By combining both streams, VeridisQuo achieves robust detection even against adversarially-trained generators.

Architecture

Input: RGB Image [3, 224, 224]
  │
  ├─► Spatial Branch
  │     └─► EfficientNet-B4 (pretrained on ImageNet)
  │           └─► Global Average Pooling
  │                 └─► [1792-dim features]
  │
  └─► Frequency Branch
        ├─► DCT Extractor (8×8 blocks, frequency band aggregation)
        │     └─► [512-dim features]
        │
        └─► FFT Extractor (8 radial bands, Hann windowing)
              └─► [512-dim features]

        Concatenate DCT + FFT
              └─► Fusion MLP
                    └─► [1024-dim features]

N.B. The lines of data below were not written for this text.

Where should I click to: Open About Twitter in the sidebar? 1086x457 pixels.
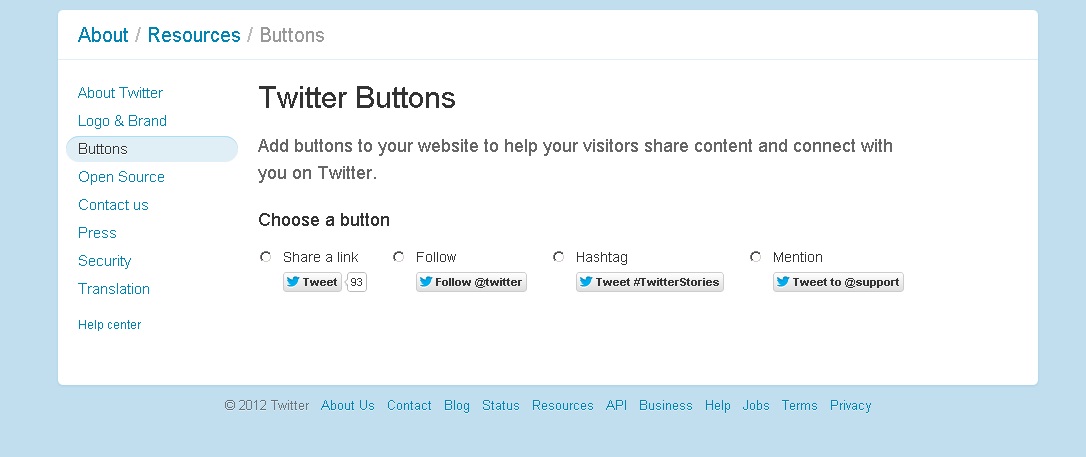120,93

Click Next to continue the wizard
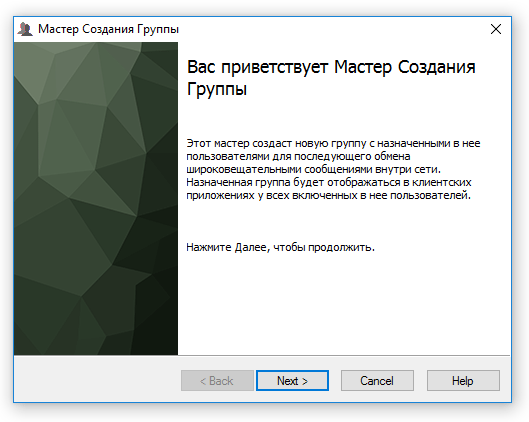coord(292,381)
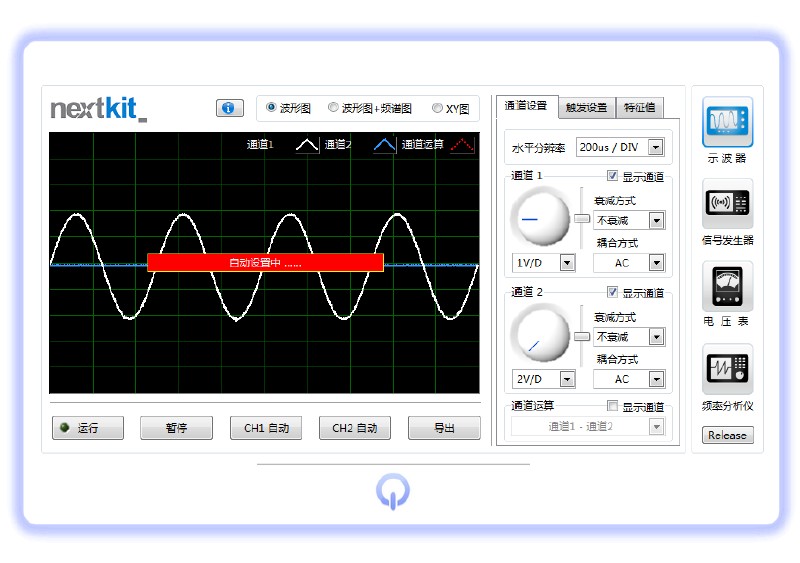Click the blue info icon button
The width and height of the screenshot is (800, 563).
click(229, 108)
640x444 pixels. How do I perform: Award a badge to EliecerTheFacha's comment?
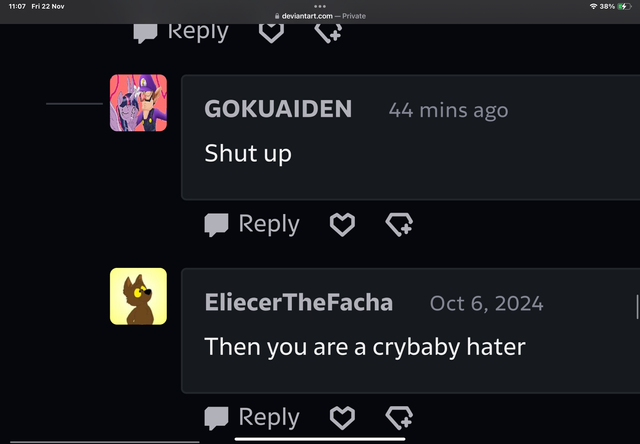pyautogui.click(x=399, y=418)
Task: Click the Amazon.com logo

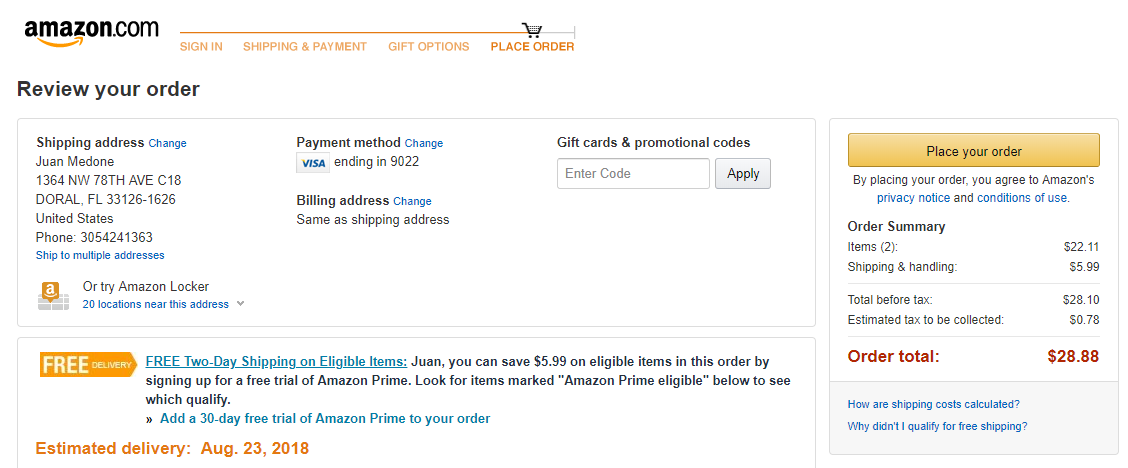Action: [x=91, y=32]
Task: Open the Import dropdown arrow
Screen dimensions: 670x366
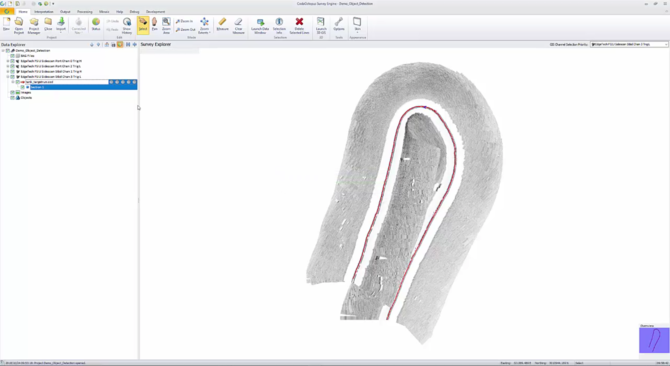Action: [61, 32]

  Concatenate Spatial + Frequency
        └─► LayerNorm
              └─► [2816-dim combined features]
                    └─► Classification Head (3-layer MLP)
                          └─► [2 classes: FAKE / REAL]

Key Technical Details

Total Parameters: 40,798,098 (all trainable)
Model Size: ~156 MB
Input Normalization: ImageNet statistics (mean=[0.485, 0.456, 0.406], std=[0.229, 0.224, 0.225])
Output: Logits for binary classification (FAKE=0, REAL=1)
Framework: PyTorch 2.2+

Design Choices

LayerNorm over BatchNorm: The classifier uses LayerNorm instead of BatchNorm to support single-image inference (batch_size=1) without requiring running statistics.

Feature Dimension Balance: The 1792:1024 ratio between spatial and frequency features reflects their relative discriminative power—spatial features capture broader semantic context, while frequency features provide specialized forensic signals.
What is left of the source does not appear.